È questa la vera causa della fibrillazione dei pentastellati. Incapaci di risolvere una situazione sempre più complicata e destinata a complicarsi, i teorici del “grande equivoco” sbandano da ogni parte: alcuni se ne vanno dal Movimento, altri disertano le votazioni in Parlamento, altri pensano addirittura a una scissione, altri rivedono le norme del Movimento, altri ancora si contrappongono in movimentisti e possibilisti di una, quasi, trasformazione in partito. Sono tutti i sintomi di una crisi che solo i media italiani possono mascherare in un duello tra Conte e Giggino Di Maio.

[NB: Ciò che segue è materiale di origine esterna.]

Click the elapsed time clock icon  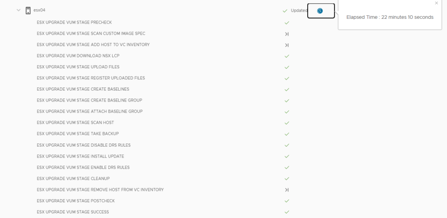click(320, 11)
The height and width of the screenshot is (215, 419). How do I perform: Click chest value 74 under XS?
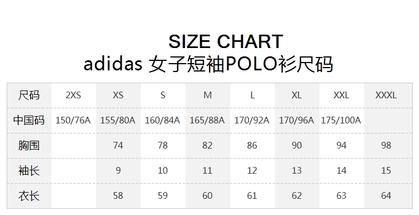coord(118,145)
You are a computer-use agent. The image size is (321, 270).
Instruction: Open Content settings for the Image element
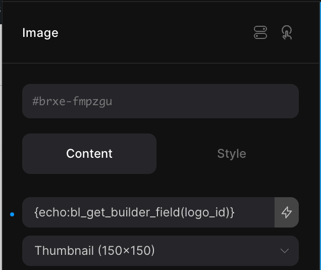click(x=89, y=154)
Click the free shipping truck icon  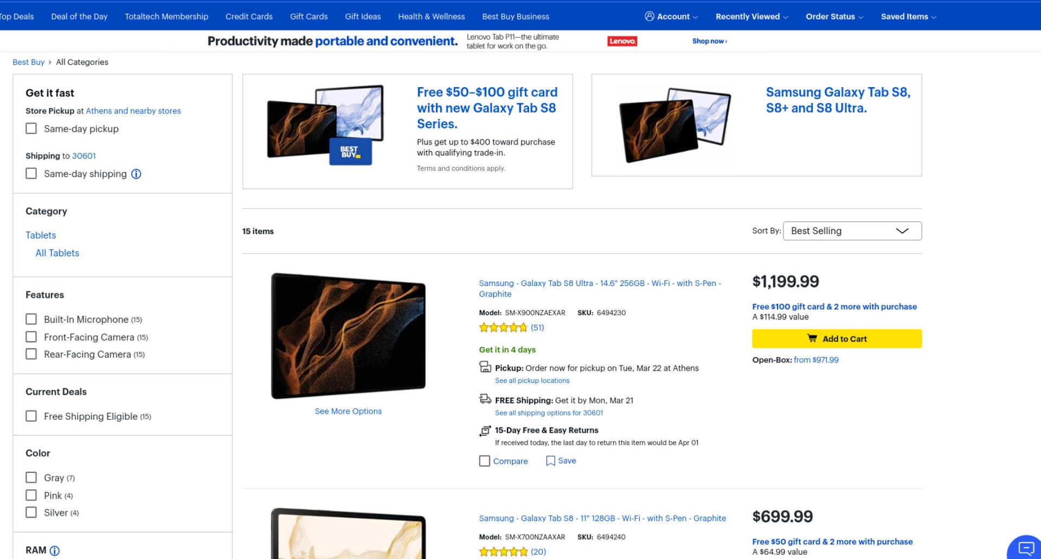pyautogui.click(x=485, y=399)
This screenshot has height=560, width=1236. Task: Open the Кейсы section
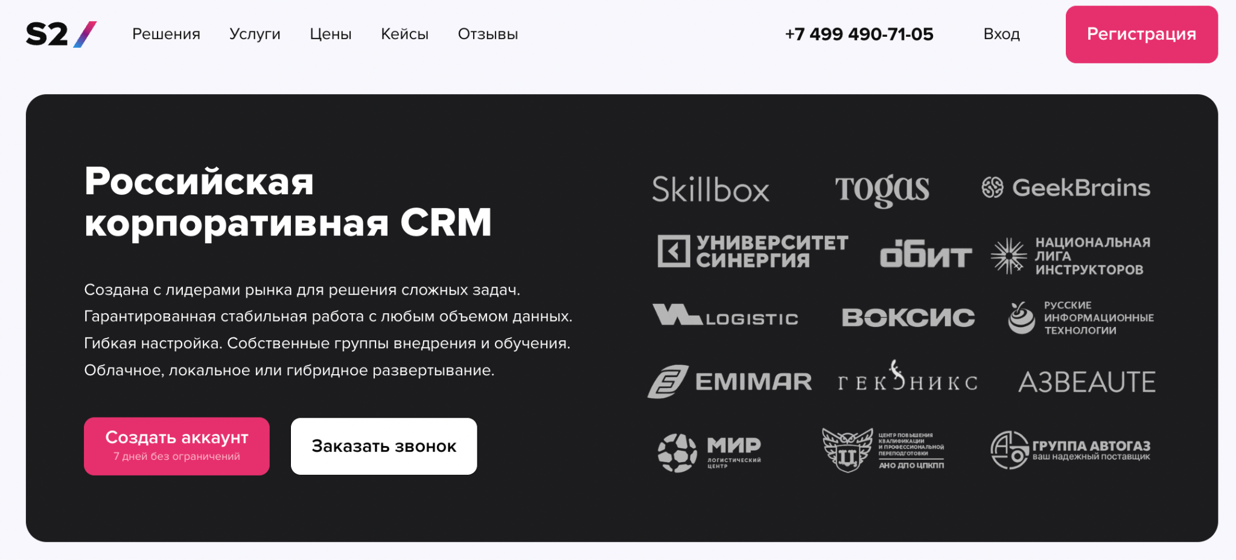click(x=404, y=34)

Si può anche scommettere che il “grande equivoco”, nonostante gli sforzi di tanti, sia arrivato al tramonto. Ma certamente anche la possibile crisi del “grande equivoco” non è in grado di risolvere i problemi del Paese nei prossimi anni: si pensi alla fibrillazione all’interno del governo che non si riduce solo al ricorso al Mes europeo, ma a una serie di divisioni su quasi tutto tra Pd e pentastellati.

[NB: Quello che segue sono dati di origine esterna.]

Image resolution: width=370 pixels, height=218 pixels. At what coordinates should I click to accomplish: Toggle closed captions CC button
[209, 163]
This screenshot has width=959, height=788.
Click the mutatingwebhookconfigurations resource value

Per avere un quadro preciso di questo contrasto basta pensare al referendum sulla riduzione dei parlamentari. Il No ha il sostegno di una parte consistente del Pd, mentre il segretario Zingaretti difende il Sì. Si crea un paradosso: se vince il Sì, vincono i pentastellati completamente in confusione; se vincono i No, una parte del Pd è pronta a festeggiare. Lecito chiedersi: ma di fronte a quale maggioranza ci troviamo?

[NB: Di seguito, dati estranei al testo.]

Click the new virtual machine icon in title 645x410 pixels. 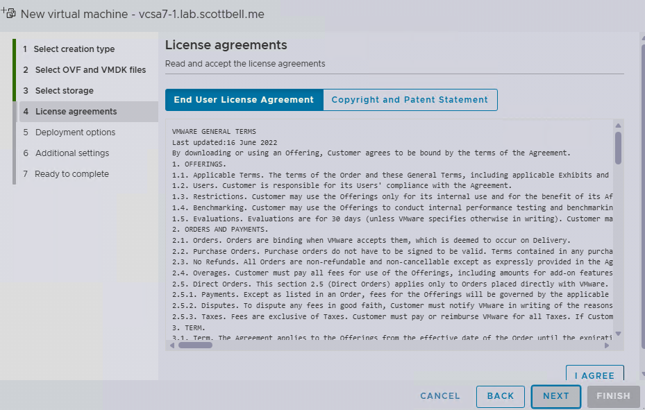tap(9, 12)
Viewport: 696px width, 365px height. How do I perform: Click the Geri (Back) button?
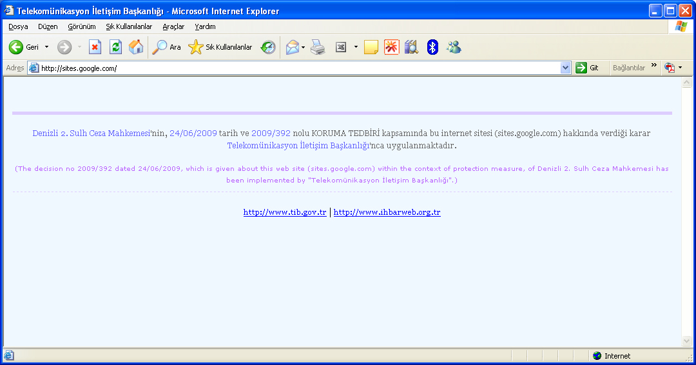(x=24, y=47)
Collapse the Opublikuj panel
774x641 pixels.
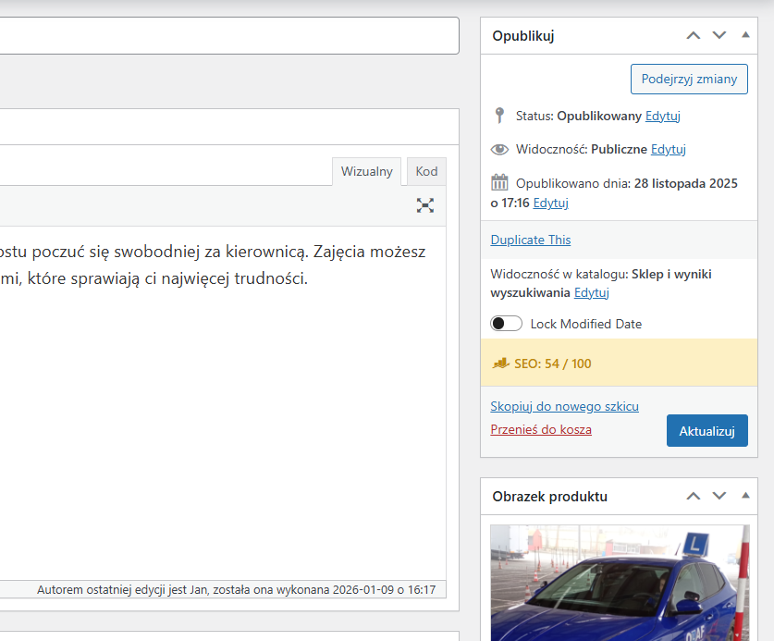point(745,35)
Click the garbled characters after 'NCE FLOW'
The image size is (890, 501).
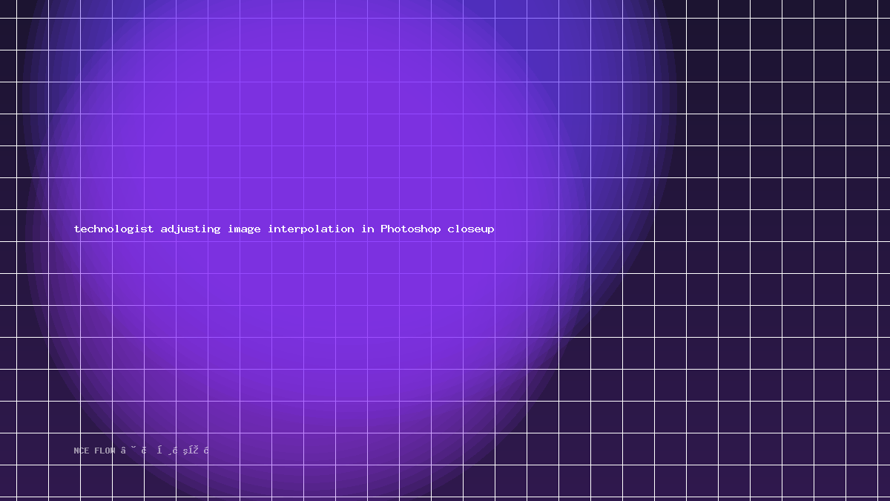(x=165, y=451)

Interrogandosi su questi problemi, si può pensare che le prossime settimane, tra l’apertura della scuola e le votazioni, si vivranno momenti decisivi. In questo momento è difficile confidare in positivi ribaltamenti di maggioranza. Si resterà politicamente nell’immobilismo? Tutto da vedere.
Resta la speranza dei piani da presentare all’Unione Europea per ottenere i fondi che facciano sopravvivere questo Paese, sperando che non perduri questo incredibile vuoto politico.